Cela s’est passé un 1er août…
Il fait chaud en ce premier août 1391. Trop chaud peut-être. Le comte de Foix et vicomte de Béarn Gaston III (Gaston dit Fébus) rentre de la chasse. Il fait halte à l’Hôpital d’Orion. Alors qu’il se lave les mains avant de prendre son repas, il s’écroule, victime d’une crise d’apoplexie. Cette mort foudroyante frappe les esprits. Le vicomte avait 60 ans, un âge plus que vénérable à l’époque, mais sa vitalité ne laissait pas présager l’événement. Avec lui disparaît l’un des grands princes de l'Occident du XIVe siècle. Vicomte de Béarn depuis 1343, c'est un vaillant chevalier, un redoutable chasseur, un prince fastueux qui entretient une cour renommée à Orthez, un fin politique et un lettré, grand amateur de livres et auteur d’un Livre de la chasse, promis à une riche postérité. En plein cœur de la guerre de Cent ans, il a réussi le tour de force de préserver de tout conflit ses états et d’en conserver l’unité et l’intégrité, malgré la pression des trois puissants royaumes voisins, la France, l’Aragon et l’Angleterre. Il échoue toutefois à accomplir son plus « grand dessein », constituer un seul territoire de Pau jusqu’à Foix.

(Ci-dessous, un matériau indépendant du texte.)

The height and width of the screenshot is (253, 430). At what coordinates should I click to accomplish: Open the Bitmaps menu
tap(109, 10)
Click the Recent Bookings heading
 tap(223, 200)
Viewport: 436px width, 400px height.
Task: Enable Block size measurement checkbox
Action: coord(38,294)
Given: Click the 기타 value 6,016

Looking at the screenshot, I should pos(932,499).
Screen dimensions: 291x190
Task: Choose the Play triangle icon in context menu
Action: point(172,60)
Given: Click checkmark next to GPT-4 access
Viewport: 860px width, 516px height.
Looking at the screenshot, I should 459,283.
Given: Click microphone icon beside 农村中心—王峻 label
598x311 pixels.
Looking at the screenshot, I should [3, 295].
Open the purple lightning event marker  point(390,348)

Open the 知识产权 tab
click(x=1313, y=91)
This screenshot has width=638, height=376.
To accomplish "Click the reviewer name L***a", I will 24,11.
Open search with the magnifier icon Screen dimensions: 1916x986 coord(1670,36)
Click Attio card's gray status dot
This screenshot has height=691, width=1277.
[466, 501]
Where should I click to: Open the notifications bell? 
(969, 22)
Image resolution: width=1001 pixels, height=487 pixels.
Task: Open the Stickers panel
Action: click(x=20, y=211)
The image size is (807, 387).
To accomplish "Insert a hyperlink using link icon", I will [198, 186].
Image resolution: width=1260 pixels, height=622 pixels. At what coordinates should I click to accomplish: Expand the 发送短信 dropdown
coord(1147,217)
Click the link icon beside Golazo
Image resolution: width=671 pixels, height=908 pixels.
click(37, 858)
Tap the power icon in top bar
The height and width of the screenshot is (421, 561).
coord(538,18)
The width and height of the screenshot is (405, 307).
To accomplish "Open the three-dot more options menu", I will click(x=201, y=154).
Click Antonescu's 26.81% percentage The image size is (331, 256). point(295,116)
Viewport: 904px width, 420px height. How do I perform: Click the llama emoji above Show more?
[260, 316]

Sa disparition brutale vient bouleverser le jeu politique. C’est que Gaston III meurt sans fils légitime… Il a bien conclu, un an auparavant, un traité avec le roi de France Charles VI, le reconnaissant comme son héritier en échange de la Bigorre et de 100 000 francs d'or. Mais aussitôt après sa mort, cour des Nobles et cour des Communautés de Béarn se réunissent sous le nom d'Etats de Béarn, désavouent ce traité, écartent Charles VI et choisissent pour nouveau vicomte, un jeune cousin du défunt, Mathieu de Castelbon, issu de la branche catalane des comtes de Foix.
Gaston III de Foix-Béarn restera à jamais pour la postérité, Gaston Fébus, en référence au dieu de la mythologie grecque, un « comte-soleil » à la personnalité et au destin romanesques.